◆ **EXTRACT TO READ**:
>> begin
The case study has two parts that could potentially be slow: 
1. The initialisation `Grid2D(dx=0.001, dy=0.001)`
2. Calling the `g.gridloop(myfunc)` function.

We time these two parts separately to figure out how much time is spend in each.

### Timing the Grid2D initialization

In [None]:
import time

for i in range(1, 4):
    t0 = time.time()
    g = Grid2D(dx=0.001, dy=0.001)
    t1 = time.time()
    print(f'Experiment {i}, CPU time: {t1-t0:.4} s')
print("Done")

### Timing the `gridloop` function

In [None]:
import time

for i in range(1, 4):
    t0 = time.time()
    g.gridloop(myfunc)
    t1 = time.time()
    print(f'Experiment {i}. CPU time: {t1-t0:.4} s')
print("Done")

$=>$ The gridloop function is the cause of the slow execution!

# The *timeit* module

## The *timeit* module (1)

The `timeit` module provides an convienient way for measuring the CPU time of small code snippets.

Usage:

In [None]:
import timeit

timeit.timeit(stmt="a+=1",setup="a=0")
>> end
◆ **WRITTEN REQUEST A**:
Summarize the notes on timing Python code in two sentences.
◆ **WRITTEN REQUEST B**:
Carry on with the notes on timing Python code from the point where they stop.

◆ **STORED RECORDS**:
>> begin
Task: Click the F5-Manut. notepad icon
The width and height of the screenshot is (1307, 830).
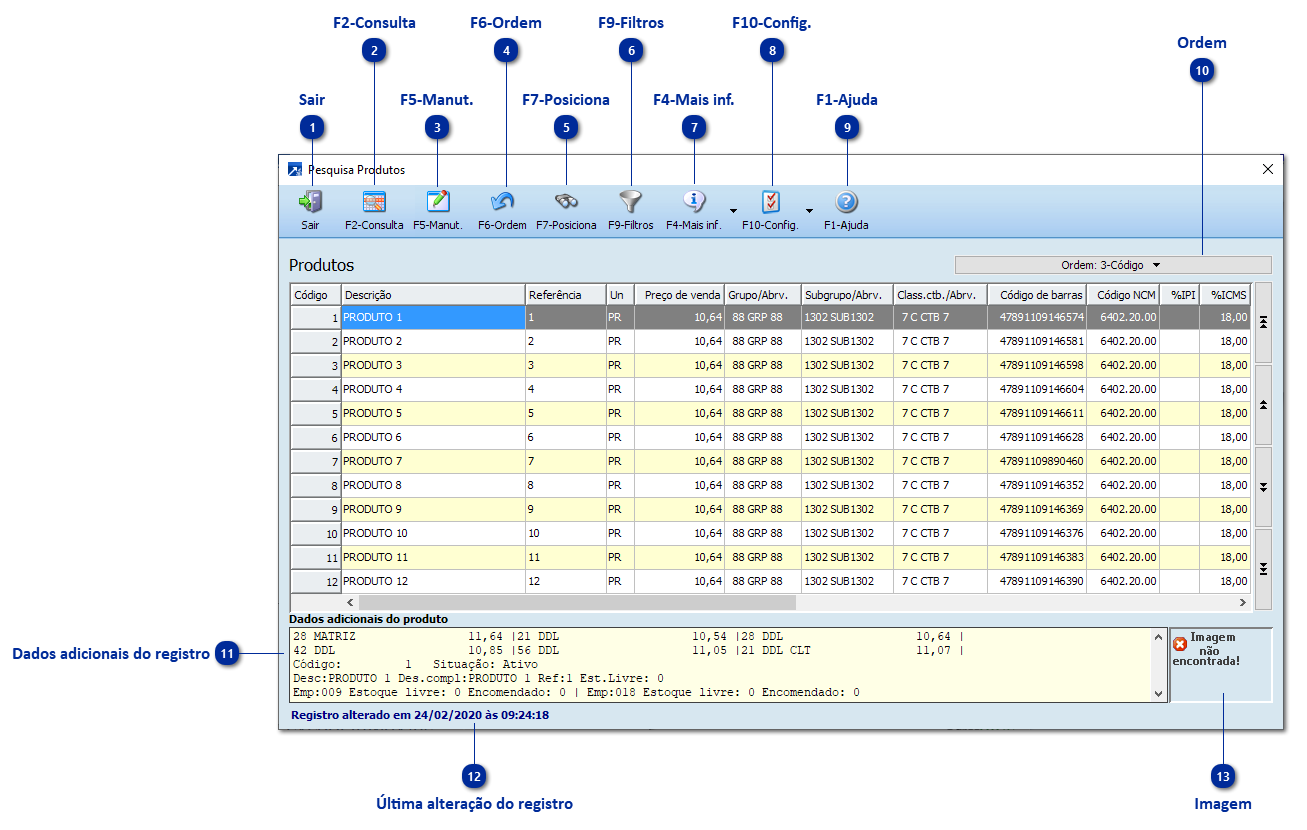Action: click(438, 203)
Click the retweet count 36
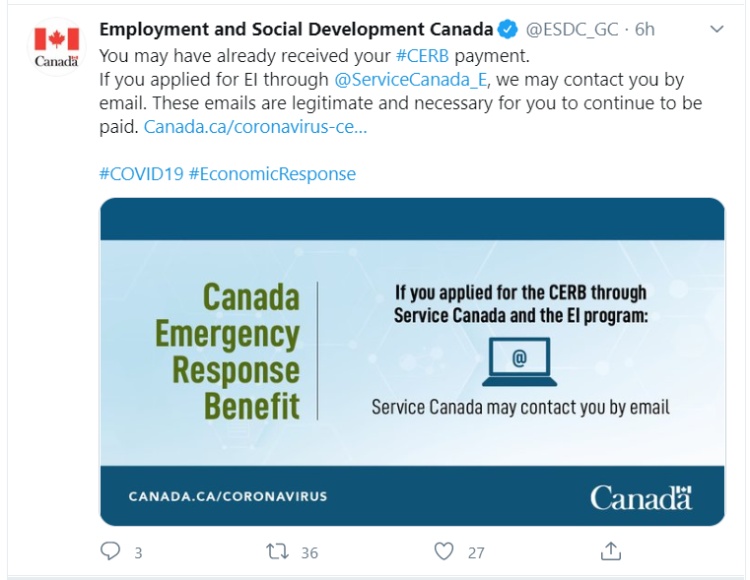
>> end
>> begin
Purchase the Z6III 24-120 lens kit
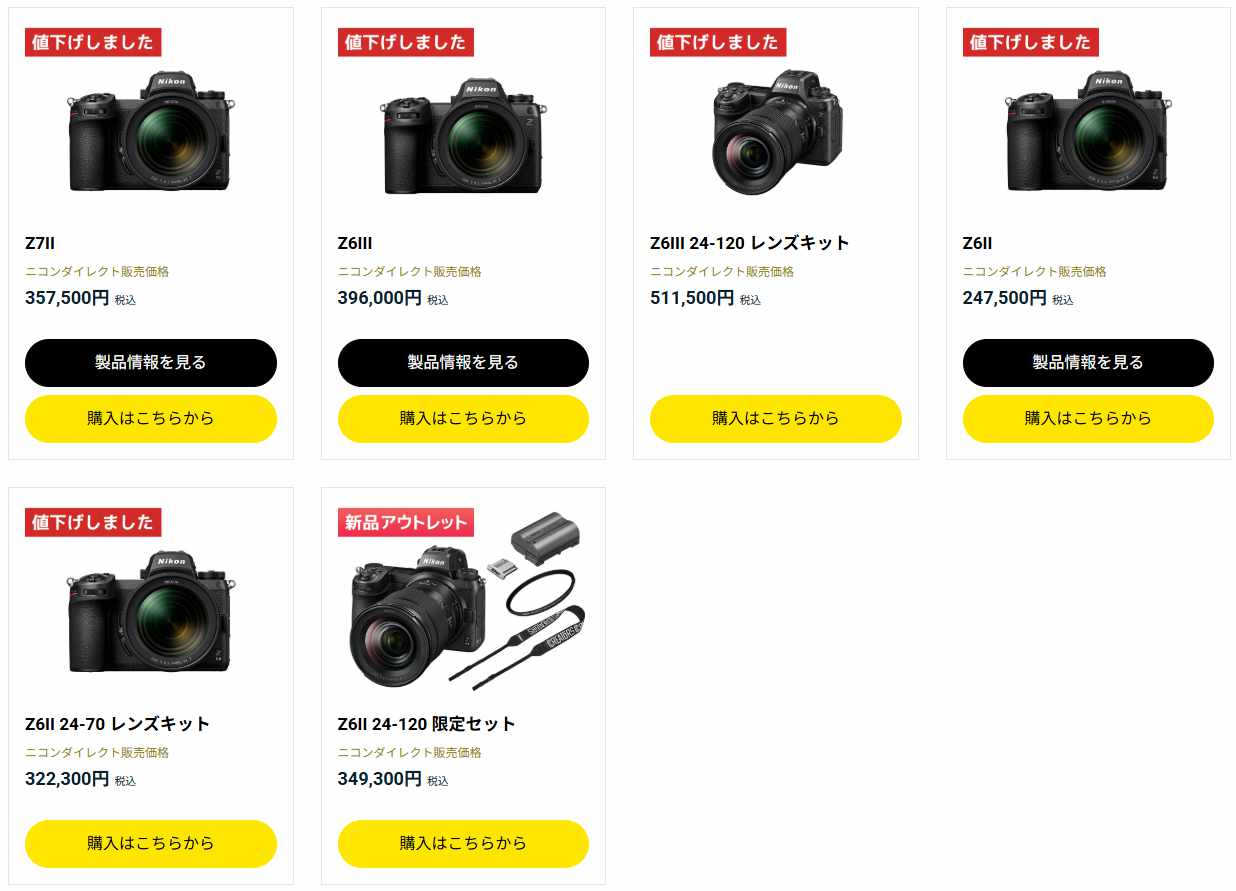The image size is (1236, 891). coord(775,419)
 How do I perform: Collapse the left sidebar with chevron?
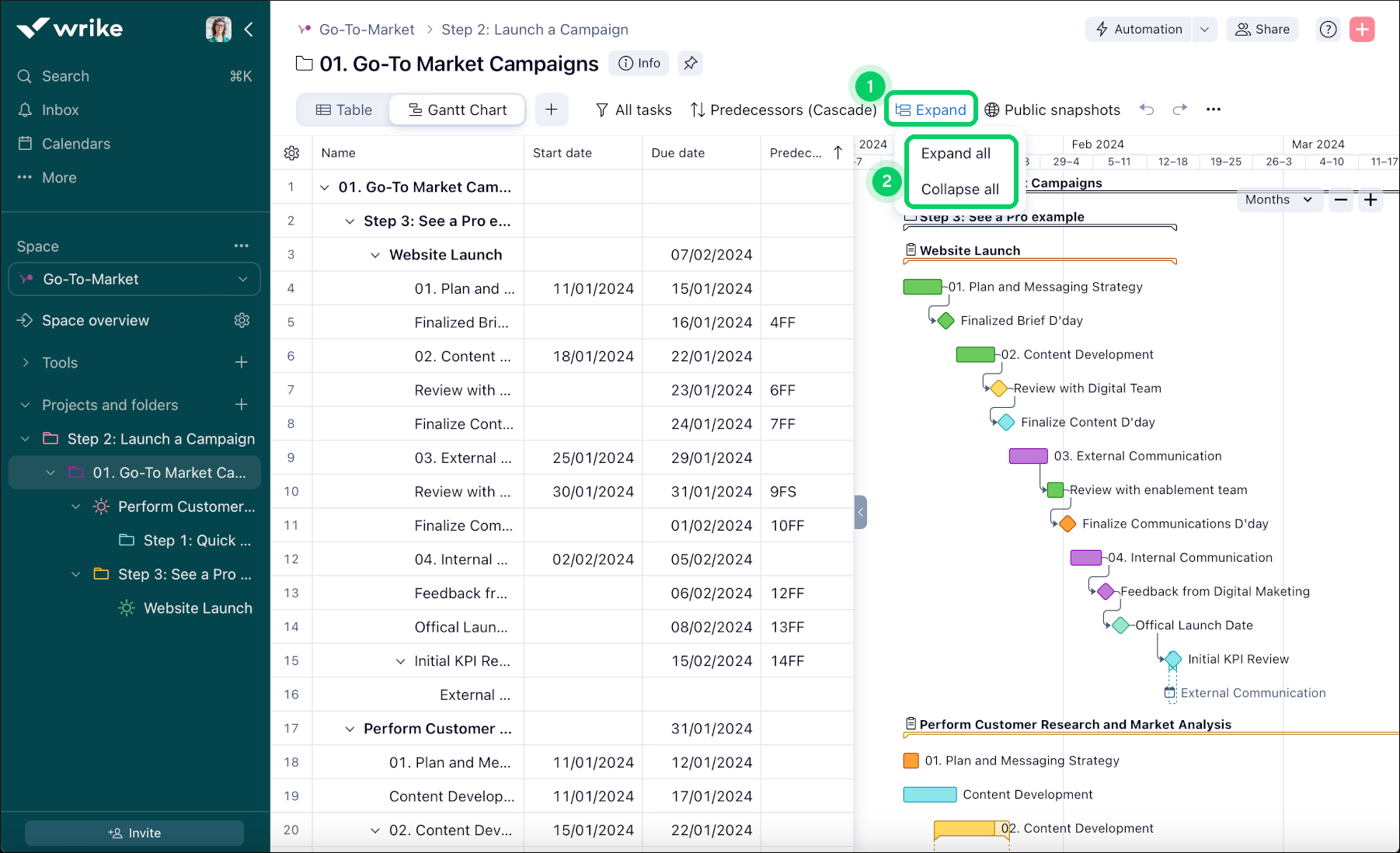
>> end
>> begin
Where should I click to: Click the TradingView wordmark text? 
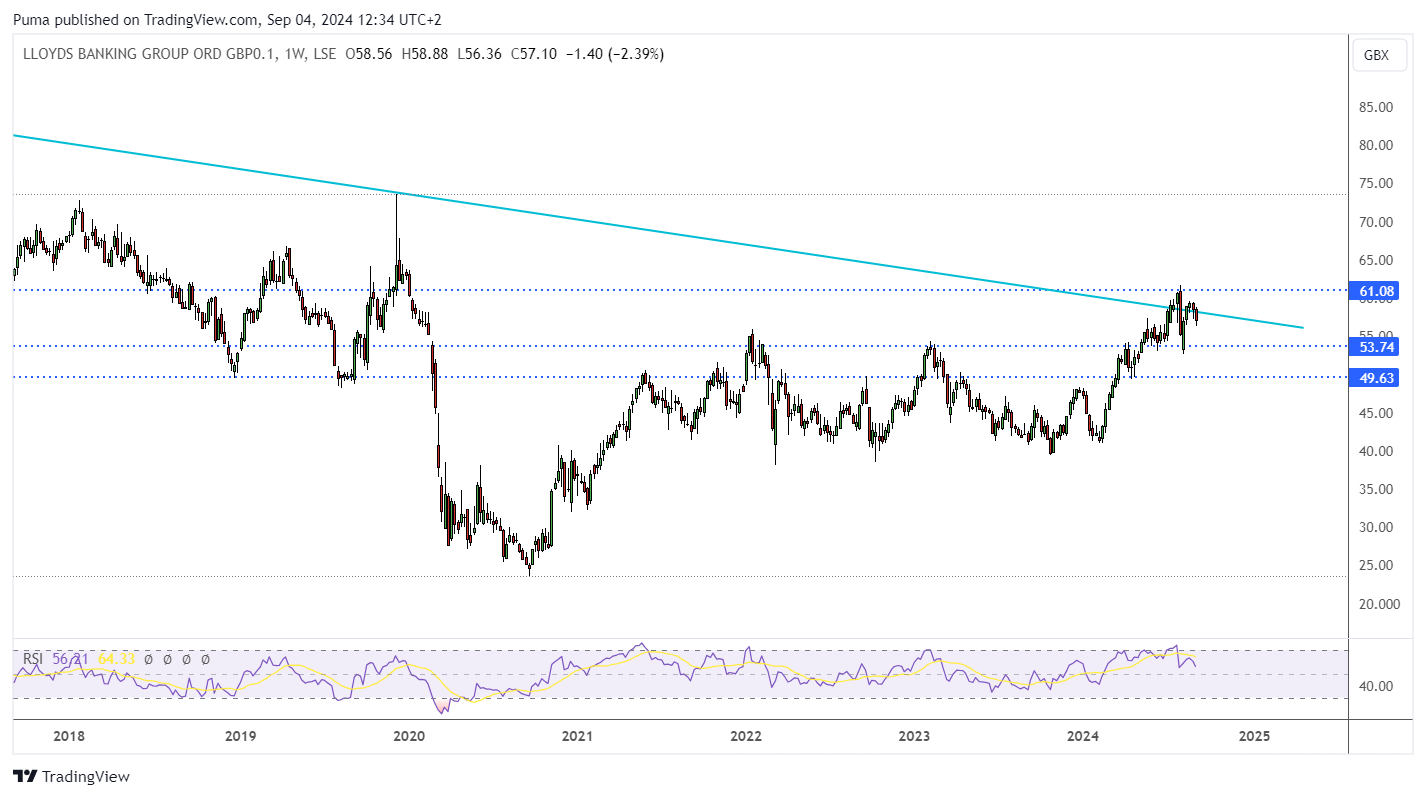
>> end
◆ **EXERCISE RESPONSE A**:
The notes divide the case study into two parts that could be slow, the `Grid2D(dx=0.001, dy=0.001)` initialization and the `g.gridloop(myfunc)` call, and time each separately in three experiments using `time.time()`. They conclude that the gridloop function causes the slow execution, then present the `timeit` module as a convenient way to measure the CPU time of small code snippets.

◆ **EXERCISE RESPONSE B**:
Adding the `number` keyword executes the statement multiple times and returns the **accumulated** runtime:

In [None]:
timeit.timeit(stmt="a+=1",setup="a=0", number=10000)

Use `timeit.repeat` if you would like to repeat the experiment multiple times:

In [None]:
timeit.repeat(stmt="a+=1",setup="a=0", number=10000, repeat=5)

## The *timeit* module (2)

* Automatically wraps the code in a for - loop.

* Users can provide their own timer (callback):

In [None]:
timeit.timeit(stmt="sleep(1)", setup="from time import sleep", number=1, timer=time.time)  # Wall-clock time

In [None]:
timeit.timeit(stmt="sleep(1)", setup="from time import sleep", number=1, timer=time.clock)  # CPU time

* Isolates the global namespace.

* Time a user defined function:

In [None]:
timeit.repeat(stmt="g.gridloop(myfunc)", setup="from __main__  import g, myfunc", repeat=5, number=1)

## Using the `cProfile` module

* As a script: `python -m cProfile script.py`

* As a module:

In [None]:
import cProfile

pr = cProfile.Profile()
res = pr.run("g.gridloop(myfunc)")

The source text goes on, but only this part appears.